Вот так все и началось.
Я подавил сомнение и через три дня нашел девушку в Уолтемстоу. Затем последовал розыск других пропавших детей, и я вернулся к своей прежней работе. Задавал вопросы, звонил по телефону, шел по следу. Детективная сторона журналистики всегда нравилась мне больше, чем литературная. И, разыскивая беглецов, я чувствовал себя на своем месте, ведь процесс был тем же самым. В большинстве случаев главное в поиске пропавших без вести — желание их найти. У полицейских нет времени отыскивать каждого ушедшего из дома подростка — и, думаю, иногда они не понимают главной причины, по которой дети исчезают. Как правило, не с целью доказать что-то, просто в их жизни случается непоправимое, и единственное спасение — это бегство. А потом дети попадают в западню и не могут вернуться.
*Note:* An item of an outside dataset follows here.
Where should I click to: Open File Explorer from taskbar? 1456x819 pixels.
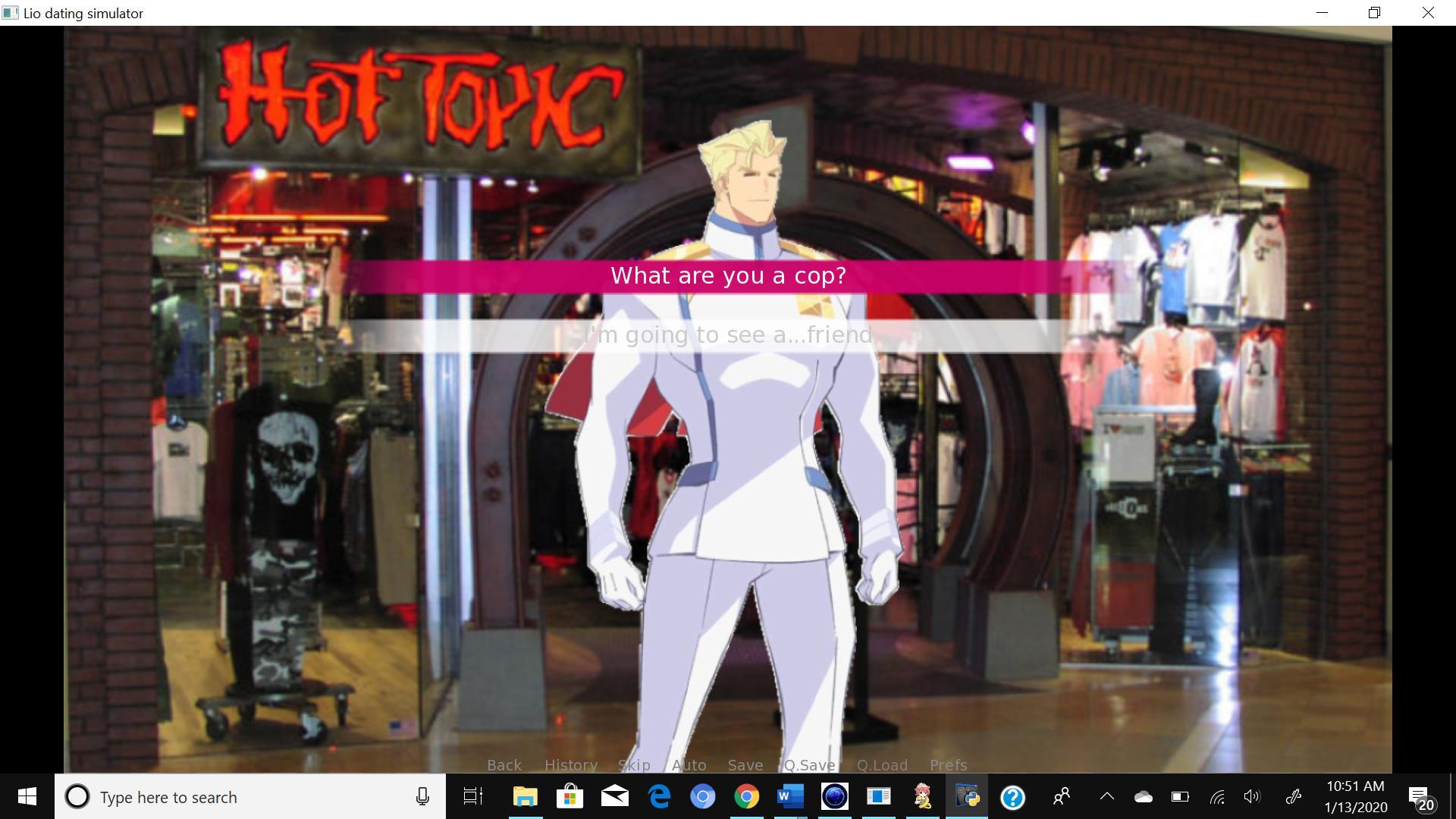coord(525,797)
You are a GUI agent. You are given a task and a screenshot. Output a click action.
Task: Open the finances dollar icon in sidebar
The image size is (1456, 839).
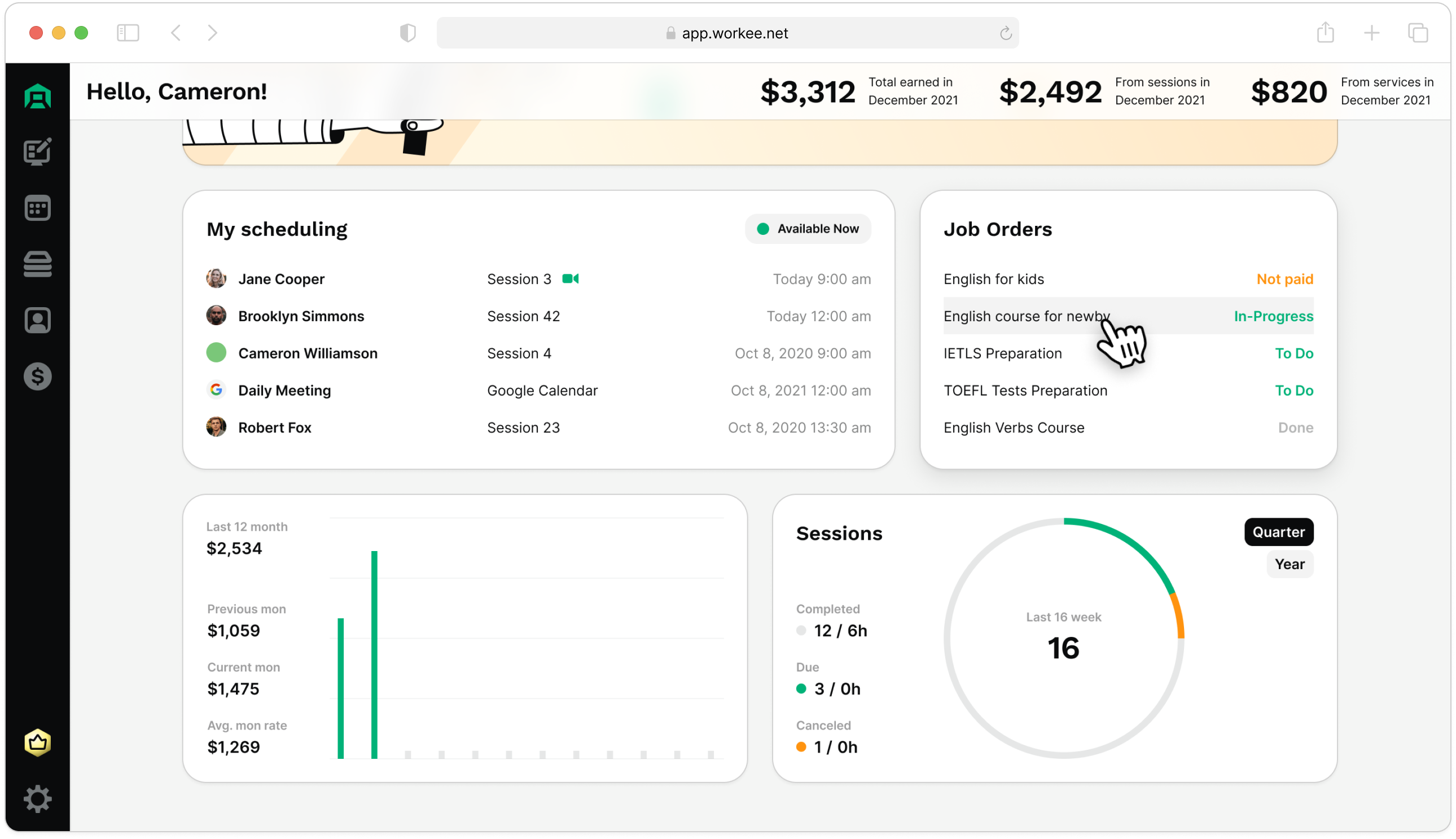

Впрочем, несмотря на то что ежедневно исчезают сотни детей, зарабатывать на жизнь их розыском я не собирался. Мне это никогда не казалось работой в отличие от журналистики. Однако вскоре я стал получать хорошие деньги. Деррин убедила меня снять офис неподалеку от нашего дома, чтобы я не торчал подле нее, а самое главное — убедился, что могу сделать свое занятие профессией. Она называла это долгосрочным планом.
Через два месяца Деррин умерла.
Когда я открыл дверь кабинета, на меня повеяло холодом, на полу лежали четыре конверта. Я бросил почту на письменный стол и раздвинул шторы. Ворвался утренний свет, и стали видны фотографии Деррин. На одной, моей любимой, мы были в пустынном прибрежном городке во Флориде, песчаный пляж полого спускался к морю, повсюду валялись словно бы целлофановые медузы. В закатных лучах Деррин выглядела потрясающе. Глаза светились голубым и зеленым. На носу и скулах виднелись веснушки. Светлые волосы побелели от солнца, контрастируя с загорелой кожей.
Я сел за стол и придвинул фотографию.
На снимке мои глаза были темными, волосы черными, на подбородке и на щеках пробивалась щетина. При росте шесть футов два дюйма я высился над Деррин, прижимая ее к себе, и голова ее покоилась на моей груди.
Физически я все тот же. Когда есть возможность, тренируюсь. Внешностью своей горжусь. Все еще хочу выглядеть привлекательно. Но — может быть, на время — какой-то блеск исчез. И, как у родителей пропавших детей, искорка в глазах потухла.
Я повернулся на стуле и взглянул на них. На тех, кого разыскивал.
Их лица заполняли пробковую доску на стене за моей спиной. Целиком и полностью. Фотографий Деррин здесь не было.
Только снимки без вести пропавших.
После того как я нашел первую девушку, ее мать разместила сообщения об этом; сперва на доске объявлений в отделении больницы, где работала вместе с Деррин, потом в витринах нескольких магазинов, указав мое имя и телефон. Думаю, она пожалела меня, зная, что я нигде не работаю. Люди до сих пор звонят мне и просят помощи, говоря, что видели объявление в больнице. И пожалуй, мне нравится, что оно все еще висит. Где-то в лабиринте коридоров. Или, выгорев на солнце до желтизны, в витрине магазина. В этом есть какое-то утешение. Деррин словно бы живет в том, что я сделал.
Почти весь день я просидел за столом при выключенном свете. Несколько раз звонил телефон, но я не брал трубку, слушая, как звонки оглашают кабинет. Ровно год назад Деррин вынесли из нашего дома на носилках. Через семь часов она умерла. И я понимал, что в таком состоянии духа не могу думать о работе, поэтому, когда часы пробили четыре, стал собираться.